Bacaan:
“Sungguh saya telah kembali kepada Tuhanku sampai sayapun malu kepada-Nya”. (Hadits Riwayat Muslim/ 162).
Demikian penggalan sabda Rasulullah pada Nabiyallah Musa as dalam suatu hadits yang diriwayatkan dalam beberapa Riwayat—salah satunya Imam Muslim— ketika Nabi Musa meminta Rasulullah untuk memohon keringanan jumlah bilangan waktu shalat fardhu. Jika kita cermati dialog Rasulullah dengan Nabi Musa, bukan tanpa alasan Nabi Musa meminta beliau untuk memohon keringanan bilangan waktu. Nabi Musa berkaca pada kaumnya, Bani Israil, yang enggan menjalani ibadah yang telah ditetapkan. Nabi Musa as ragu, apakah umat Rasulullah mampu melakukan ibadah shalat fardhu 50 waktu yang kelak pertama kali akan dihisab itu?
Sungguh pun Rasulullah turut mempertimbangkan bilangan waktu shalat yang membuat Nabi Musa terasa berat, ada rasa malu kepada Allah sehingga beliau tak sampai hati berbuat. Dengan penuh keluhuran akhlak, Rasulullah Saw berucap seperti penggalan kata di atas. Lima waktu—menurut Rasulullah ialah jumlah yang sudah cukup dan tak perlu dinegosiasi lagi. Jumlah final yang dengannya beliau berharap umat hingga akhir zaman mampu melaksanakan. Lima puluh waktu yang awalnya terasa tidak mungkin dan memberatkan, dikurangi menjadi lima waktu saja dengan tanpa mengurangi pahala kebaikannya.
Maka terus menerus saya pulang balik antara Tuhanku Tabaraka wa Ta’ala dan Musa ‘alaihis salaam, sampai pada akhirnya Allah berfirman, “Wahai Muhammad, sesungguhnya ini adalah 5 shalat sehari semalam, setiap shalat (pahalanya) 10, maka semuanya 50 shalat. Barangsiapa yang meniatkan kejelekan lalu dia tidak mengerjakannya, maka tidak ditulis (dosa baginya) sedikitpun. Jika dia mengerjakannya, maka ditulis (baginya) satu kejelekan”. Kemudian saya turun sampai saya bertemu dengan Musa ’alaihis salaam seraya aku ceritakan hal ini kepadanya. Dia berkata: “Kembalilah kepada Tuhanmu dan mintalah keringanan”, maka sayapun berkata: “Sungguh saya telah kembali kepada Tuhanku sampai sayapun malu kepada-Nya”. (HR. Muslim 162).

Soal Latihan:
a. Jawablah pertanyaan berikut berdasarkan bacaan, masing-masing pada baris tersendiri dengan penanda yang sama.
(i) Kaum siapa yang dijadikan Nabi Musa sebagai cermin?
(ii) Menurut bacaan, perasaan apa yang membuat Rasulullah tak sampai hati memohon keringanan lagi?
(iii) Dalam firman Allah yang dikutip bacaan, berapa pahala setiap shalat?
b. Ringkaslah bacaan dalam dua kalimat.
c. Sebutkan semua tokoh manusia yang namanya disebut dalam bacaan.

Data Mentah:
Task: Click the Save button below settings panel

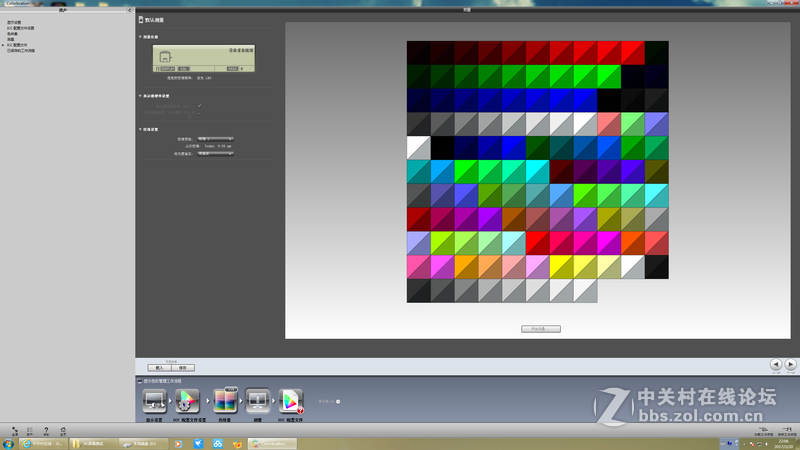Action: pos(183,367)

Kunci Jawaban:
a.
(i) Bani Israil.
(ii) Rasa malu kepada Allah.
(iii) Sepuluh (10).

b. Bacaan ini menguraikan hadits riwayat Muslim tentang Nabi Musa yang meminta Rasulullah memohon keringanan bilangan waktu shalat fardhu karena berkaca pada kaumnya, Bani Israil, yang enggan menjalani ibadah yang telah ditetapkan. Shalat yang semula lima puluh waktu dikurangi menjadi lima waktu tanpa mengurangi pahalanya, dan Rasulullah tidak memohon keringanan lagi karena malu kepada Allah.

c. Muhammad (Rasulullah Saw), Nabi Musa, Imam Muslim.